Task goal – Exact repetition is required: output every record in full.
Start of Block
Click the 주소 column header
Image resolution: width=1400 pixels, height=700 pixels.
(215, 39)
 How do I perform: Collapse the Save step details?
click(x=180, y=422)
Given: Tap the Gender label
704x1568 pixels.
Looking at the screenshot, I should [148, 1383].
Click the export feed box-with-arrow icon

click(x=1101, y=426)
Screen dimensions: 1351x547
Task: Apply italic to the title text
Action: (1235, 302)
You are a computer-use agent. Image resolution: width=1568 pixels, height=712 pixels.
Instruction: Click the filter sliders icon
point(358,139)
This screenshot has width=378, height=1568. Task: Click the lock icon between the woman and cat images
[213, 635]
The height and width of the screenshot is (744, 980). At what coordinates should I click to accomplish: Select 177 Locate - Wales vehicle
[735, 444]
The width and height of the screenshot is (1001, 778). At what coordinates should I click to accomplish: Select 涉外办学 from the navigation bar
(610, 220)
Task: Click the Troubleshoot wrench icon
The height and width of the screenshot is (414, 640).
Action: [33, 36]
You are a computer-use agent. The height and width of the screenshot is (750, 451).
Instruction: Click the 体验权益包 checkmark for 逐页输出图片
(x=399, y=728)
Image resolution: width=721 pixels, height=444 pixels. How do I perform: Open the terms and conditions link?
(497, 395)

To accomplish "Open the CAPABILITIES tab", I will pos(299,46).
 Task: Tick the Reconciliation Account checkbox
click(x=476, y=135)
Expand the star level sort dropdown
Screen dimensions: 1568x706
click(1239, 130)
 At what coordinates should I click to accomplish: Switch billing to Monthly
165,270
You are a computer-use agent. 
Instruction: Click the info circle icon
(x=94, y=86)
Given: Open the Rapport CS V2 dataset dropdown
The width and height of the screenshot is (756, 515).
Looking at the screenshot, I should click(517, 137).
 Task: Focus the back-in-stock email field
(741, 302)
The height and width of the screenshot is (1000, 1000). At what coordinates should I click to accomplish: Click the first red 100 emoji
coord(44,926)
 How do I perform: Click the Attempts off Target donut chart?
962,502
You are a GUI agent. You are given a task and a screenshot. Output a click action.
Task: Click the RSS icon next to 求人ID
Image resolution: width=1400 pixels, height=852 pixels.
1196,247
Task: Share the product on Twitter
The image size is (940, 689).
End of Block
Exercise output –
Click the 주소 column header
Image resolution: width=1400 pixels, height=700 pixels.
(215, 39)
 How do I perform: Collapse the Save step details?
click(x=180, y=422)
Given: Tap the Gender label
704x1568 pixels.
Looking at the screenshot, I should [148, 1383].
Click the export feed box-with-arrow icon

click(x=1101, y=426)
Screen dimensions: 1351x547
Task: Apply italic to the title text
Action: (1235, 302)
You are a computer-use agent. Image resolution: width=1568 pixels, height=712 pixels.
Instruction: Click the filter sliders icon
point(358,139)
This screenshot has width=378, height=1568. Task: Click the lock icon between the woman and cat images
[213, 635]
The height and width of the screenshot is (744, 980). At what coordinates should I click to accomplish: Select 177 Locate - Wales vehicle
[735, 444]
The width and height of the screenshot is (1001, 778). At what coordinates should I click to accomplish: Select 涉外办学 from the navigation bar
(610, 220)
Task: Click the Troubleshoot wrench icon
The height and width of the screenshot is (414, 640).
Action: [33, 36]
You are a computer-use agent. The height and width of the screenshot is (750, 451).
Instruction: Click the 体验权益包 checkmark for 逐页输出图片
(x=399, y=728)
Image resolution: width=721 pixels, height=444 pixels. How do I perform: Open the terms and conditions link?
(497, 395)

To accomplish "Open the CAPABILITIES tab", I will pos(299,46).
 Task: Tick the Reconciliation Account checkbox
click(x=476, y=135)
Expand the star level sort dropdown
Screen dimensions: 1568x706
click(1239, 130)
 At what coordinates should I click to accomplish: Switch billing to Monthly
165,270
You are a computer-use agent. 
Instruction: Click the info circle icon
(x=94, y=86)
Given: Open the Rapport CS V2 dataset dropdown
The width and height of the screenshot is (756, 515).
Looking at the screenshot, I should click(517, 137).
 Task: Focus the back-in-stock email field
(741, 302)
The height and width of the screenshot is (1000, 1000). At what coordinates should I click to accomplish: Click the first red 100 emoji
coord(44,926)
 How do I perform: Click the Attempts off Target donut chart?
962,502
You are a GUI agent. You are given a task and a screenshot. Output a click action.
Task: Click the RSS icon next to 求人ID
Image resolution: width=1400 pixels, height=852 pixels.
1196,247
Task: Share the product on Twitter
The image size is (940, 689).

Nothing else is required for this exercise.